Nous nous étonnons de cet argument, qui consiste à faire reposer les créations de postes promises principalement sur les contrats doctoraux supplémentaires et le nouveau dispositif des CPJ.

Nous déplorons également que le dispositif de suivi de la trajectoire d'emplois de la LPR, prévu sous la forme d'un plan pluriannuel de recrutement élaboré par chaque établissement, ne soit pas encore formellement mis en oeuvre.

Ce constat général étant fait, attardons-nous sur les principaux dispositifs de recrutement créés par la loi de programmation, à commencer par les chaires de professeur junior.

Au total, 229 CPJ ont été ouvertes sur les deux premières annuités, alors que l'objectif fixé par le rapport annexé est de 300 chaires par an sur dix ans.

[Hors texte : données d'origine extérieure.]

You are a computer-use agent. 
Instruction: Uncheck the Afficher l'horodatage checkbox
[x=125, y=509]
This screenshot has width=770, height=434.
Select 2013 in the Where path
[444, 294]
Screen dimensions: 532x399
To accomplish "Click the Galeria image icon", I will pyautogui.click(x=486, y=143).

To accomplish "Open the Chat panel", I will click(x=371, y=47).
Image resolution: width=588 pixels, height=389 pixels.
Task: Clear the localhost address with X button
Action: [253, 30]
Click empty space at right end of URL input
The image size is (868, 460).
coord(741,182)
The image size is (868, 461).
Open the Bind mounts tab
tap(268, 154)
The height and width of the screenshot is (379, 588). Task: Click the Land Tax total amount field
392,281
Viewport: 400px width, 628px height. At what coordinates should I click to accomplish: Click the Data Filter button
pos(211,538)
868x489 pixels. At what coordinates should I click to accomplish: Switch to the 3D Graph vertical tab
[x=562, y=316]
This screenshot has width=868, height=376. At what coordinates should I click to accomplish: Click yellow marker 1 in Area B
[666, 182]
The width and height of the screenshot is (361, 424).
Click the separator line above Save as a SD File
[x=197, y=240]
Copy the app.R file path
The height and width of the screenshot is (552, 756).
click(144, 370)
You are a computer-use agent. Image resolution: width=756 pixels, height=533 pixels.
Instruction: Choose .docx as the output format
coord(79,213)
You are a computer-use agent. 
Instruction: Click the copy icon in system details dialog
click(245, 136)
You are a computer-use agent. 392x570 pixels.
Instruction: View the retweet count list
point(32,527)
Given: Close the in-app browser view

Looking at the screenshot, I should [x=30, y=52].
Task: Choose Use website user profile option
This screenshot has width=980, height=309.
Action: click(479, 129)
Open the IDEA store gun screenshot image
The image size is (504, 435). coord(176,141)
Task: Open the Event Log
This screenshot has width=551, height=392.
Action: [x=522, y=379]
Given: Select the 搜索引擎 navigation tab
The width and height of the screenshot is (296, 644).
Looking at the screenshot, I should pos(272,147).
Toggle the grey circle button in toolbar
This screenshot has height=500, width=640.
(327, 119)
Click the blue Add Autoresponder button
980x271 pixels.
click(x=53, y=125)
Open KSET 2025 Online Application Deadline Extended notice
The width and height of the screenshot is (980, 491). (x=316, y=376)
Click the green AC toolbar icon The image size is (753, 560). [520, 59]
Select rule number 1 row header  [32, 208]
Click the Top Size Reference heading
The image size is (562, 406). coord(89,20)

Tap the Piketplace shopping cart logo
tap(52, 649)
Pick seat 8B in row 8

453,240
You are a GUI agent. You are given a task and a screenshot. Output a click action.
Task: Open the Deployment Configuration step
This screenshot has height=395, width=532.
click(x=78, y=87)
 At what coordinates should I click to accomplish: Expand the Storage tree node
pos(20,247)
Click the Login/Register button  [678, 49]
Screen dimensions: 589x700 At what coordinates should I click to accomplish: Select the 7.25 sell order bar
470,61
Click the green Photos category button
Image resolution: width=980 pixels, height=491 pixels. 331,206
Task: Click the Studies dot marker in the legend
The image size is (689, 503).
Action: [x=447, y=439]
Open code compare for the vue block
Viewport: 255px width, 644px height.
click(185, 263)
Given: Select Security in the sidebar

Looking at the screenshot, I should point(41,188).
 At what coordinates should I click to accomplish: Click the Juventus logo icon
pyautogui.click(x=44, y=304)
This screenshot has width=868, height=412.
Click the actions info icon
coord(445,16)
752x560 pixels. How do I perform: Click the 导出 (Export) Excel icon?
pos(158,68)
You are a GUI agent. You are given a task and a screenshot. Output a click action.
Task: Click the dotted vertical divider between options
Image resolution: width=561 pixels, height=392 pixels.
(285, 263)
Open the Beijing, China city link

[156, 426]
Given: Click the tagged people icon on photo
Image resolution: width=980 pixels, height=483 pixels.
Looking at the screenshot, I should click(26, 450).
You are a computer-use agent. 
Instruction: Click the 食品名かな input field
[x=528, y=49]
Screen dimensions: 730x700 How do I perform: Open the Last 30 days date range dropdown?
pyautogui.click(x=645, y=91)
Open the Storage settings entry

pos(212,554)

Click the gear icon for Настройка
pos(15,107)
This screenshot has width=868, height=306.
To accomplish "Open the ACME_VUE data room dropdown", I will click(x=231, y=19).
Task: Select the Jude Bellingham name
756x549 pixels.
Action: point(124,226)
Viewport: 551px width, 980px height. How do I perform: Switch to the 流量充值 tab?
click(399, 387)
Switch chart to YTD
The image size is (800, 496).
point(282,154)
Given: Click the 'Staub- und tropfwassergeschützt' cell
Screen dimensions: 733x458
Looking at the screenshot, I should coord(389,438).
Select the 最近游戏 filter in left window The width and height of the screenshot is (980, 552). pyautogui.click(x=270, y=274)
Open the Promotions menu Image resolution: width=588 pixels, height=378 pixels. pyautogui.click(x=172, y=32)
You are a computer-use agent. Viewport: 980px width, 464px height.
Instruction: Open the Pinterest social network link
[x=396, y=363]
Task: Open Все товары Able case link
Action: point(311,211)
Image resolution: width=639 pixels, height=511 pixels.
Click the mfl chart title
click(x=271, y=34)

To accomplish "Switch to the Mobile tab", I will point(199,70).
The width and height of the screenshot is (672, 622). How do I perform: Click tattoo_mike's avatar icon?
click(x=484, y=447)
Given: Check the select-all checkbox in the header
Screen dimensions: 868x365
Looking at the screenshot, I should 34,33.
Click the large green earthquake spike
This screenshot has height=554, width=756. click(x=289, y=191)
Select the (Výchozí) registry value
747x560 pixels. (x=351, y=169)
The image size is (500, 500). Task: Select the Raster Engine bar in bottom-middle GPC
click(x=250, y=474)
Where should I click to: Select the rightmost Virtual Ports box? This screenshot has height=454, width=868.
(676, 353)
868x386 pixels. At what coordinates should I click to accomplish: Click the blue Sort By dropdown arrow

Ces chiffres témoignent d'un démarrage relativement lent du dispositif.

Bien que nous manquions encore de recul pour en dresser un premier bilan consolidé - la campagne 2021 n'est en réalité pas tout à fait terminée et la campagne 2022 est en cours -, nous remarquons que les CPJ continuent de diviser la communauté universitaire : alors que certaines universités se sont engagées rapidement dans ce dispositif, d'autres refusent toujours d'y entrer. À l'évidence, il existe donc une marge d'acculturation.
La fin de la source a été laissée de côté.